There are also regionalisms which are a pain for semantic analysis but not so much for probabilistic analysis. Some examples are pancakes (“flapjacks”, “griddlecakes”) or carbonated beverages (“soda”, “pop”, “Coke”). Or, little did I know, “maple bars” vs. “Long Johns”. Now I am hungry. There are also words that have a formal and informal meeting such as “kid” (a young goat, or a child…same thing).
Linguists consider colloquialisms different than slang. Slang is informal language used by a specific group of people: Internet users, gamers, teenagers, college students, men/women, surfers, skaters, boarders, etc. These words can be used to put users into social groups, but beyond the point of this post.
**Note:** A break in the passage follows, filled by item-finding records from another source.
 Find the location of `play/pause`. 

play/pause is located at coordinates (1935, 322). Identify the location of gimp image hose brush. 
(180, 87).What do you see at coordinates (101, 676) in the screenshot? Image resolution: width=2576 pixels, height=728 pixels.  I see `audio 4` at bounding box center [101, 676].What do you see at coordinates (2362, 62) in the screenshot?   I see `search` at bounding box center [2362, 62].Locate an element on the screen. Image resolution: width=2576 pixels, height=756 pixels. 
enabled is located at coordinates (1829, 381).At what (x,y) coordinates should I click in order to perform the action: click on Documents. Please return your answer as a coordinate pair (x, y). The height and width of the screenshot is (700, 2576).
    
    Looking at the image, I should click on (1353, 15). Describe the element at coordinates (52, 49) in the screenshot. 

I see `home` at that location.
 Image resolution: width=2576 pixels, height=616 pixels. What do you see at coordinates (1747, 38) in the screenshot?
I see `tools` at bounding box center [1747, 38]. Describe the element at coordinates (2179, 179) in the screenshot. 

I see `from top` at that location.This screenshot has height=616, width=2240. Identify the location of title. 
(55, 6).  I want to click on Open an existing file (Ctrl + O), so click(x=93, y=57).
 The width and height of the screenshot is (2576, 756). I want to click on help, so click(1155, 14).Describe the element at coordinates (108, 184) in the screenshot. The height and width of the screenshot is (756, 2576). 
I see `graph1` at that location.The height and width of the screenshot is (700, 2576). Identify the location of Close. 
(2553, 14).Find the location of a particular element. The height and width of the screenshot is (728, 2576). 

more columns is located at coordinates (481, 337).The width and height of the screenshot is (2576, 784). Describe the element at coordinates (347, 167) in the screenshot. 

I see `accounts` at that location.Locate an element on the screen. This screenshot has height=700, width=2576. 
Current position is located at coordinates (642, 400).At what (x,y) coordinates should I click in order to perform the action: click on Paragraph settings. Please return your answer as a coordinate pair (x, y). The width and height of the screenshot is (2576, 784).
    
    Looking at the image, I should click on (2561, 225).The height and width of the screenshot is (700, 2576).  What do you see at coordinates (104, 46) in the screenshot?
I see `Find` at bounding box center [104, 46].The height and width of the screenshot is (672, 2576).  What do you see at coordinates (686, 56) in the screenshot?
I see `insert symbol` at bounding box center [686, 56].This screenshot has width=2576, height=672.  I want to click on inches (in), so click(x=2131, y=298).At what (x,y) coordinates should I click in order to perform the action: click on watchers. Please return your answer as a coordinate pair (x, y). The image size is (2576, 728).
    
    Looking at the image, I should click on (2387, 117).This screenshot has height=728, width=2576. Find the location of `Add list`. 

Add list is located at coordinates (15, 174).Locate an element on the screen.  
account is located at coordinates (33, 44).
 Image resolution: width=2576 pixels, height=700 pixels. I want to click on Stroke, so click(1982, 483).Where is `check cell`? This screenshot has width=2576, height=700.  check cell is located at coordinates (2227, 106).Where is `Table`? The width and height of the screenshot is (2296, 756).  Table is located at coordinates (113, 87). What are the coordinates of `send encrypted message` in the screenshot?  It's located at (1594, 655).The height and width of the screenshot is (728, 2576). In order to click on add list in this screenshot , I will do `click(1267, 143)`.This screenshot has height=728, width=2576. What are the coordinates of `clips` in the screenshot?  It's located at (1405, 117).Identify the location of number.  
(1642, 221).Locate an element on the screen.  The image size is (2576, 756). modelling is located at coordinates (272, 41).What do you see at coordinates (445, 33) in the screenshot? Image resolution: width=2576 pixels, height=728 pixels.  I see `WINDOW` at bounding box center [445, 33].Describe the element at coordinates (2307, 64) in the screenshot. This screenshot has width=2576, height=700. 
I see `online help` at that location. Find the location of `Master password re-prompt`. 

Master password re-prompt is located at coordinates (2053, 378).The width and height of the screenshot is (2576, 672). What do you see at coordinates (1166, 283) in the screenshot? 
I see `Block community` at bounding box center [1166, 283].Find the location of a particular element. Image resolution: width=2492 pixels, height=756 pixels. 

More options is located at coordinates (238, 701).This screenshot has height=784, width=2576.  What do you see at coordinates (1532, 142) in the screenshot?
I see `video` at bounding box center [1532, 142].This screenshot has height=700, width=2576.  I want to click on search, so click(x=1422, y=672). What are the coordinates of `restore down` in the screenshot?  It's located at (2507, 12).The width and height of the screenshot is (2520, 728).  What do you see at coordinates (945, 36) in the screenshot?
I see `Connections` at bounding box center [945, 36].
Text mining becomes a lot less overwhelming if we can filter out known English words and focus on mapping colloquialisms, slang and Internet jargon to known English words. By using a list of known English words, we can do just that. I got some great recommendations for lists of English words that go beyond the typical list of words which is about length 58,000. This list may evolve over time, but it is what I have for now, and it was very useful to me.
- English Wordlists by SIL International provides a list of nearly 110,000 English words from 1991. Words were originally compiled from lists obtained from the Interociter bulleting board which originally came from Public Brand Software. American and Australian lists of homophones are also available. Thanks to Greg Hirson (@greghirson) for this suggestion.
- Various Scrabble Wordlists: Adam Bozon has a fairly comprehensive list here with words of certain lengths, words with certain prefixes and suffixes and other interesting characteristics. Steve Wolfberg provides a thorough digest of links (including OWL2) to Competitive Scrabble wordlists by length, brand names, and the Official Long Words List created the NSA Dictionary Committee. Thanks to Daniel Levine (@daniel_levine) for this suggestion.
- Wiktionary entry titles (339,000+). Wikistuff is always a great resource, but my biggest complaint about using Wiktionary is that it contains many non-sense entries and is not restricted to English. Still, it proves useful for many analyses. Thanks for Ignacio Zendejas (@izendejas) for this suggestion.
- The Aspell Project is an open-source Java based spell checker, and there is a list of English words in the source code. Thanks to Devjyoti Patra (@kprotocol) for this suggestion!
- Kevin Atkinson provides a comprehensive list of English word lists here. Spell checker oriented word lists, auto generated inflection database, variant conversion info, part of speech database, unofficial jargon word list, and links to many other word lists in other languages.
- Of course there is also WordNet, a lexical database for English that is not just a list of words, but provides much, much more information.
What about you? What are your favorite word lists?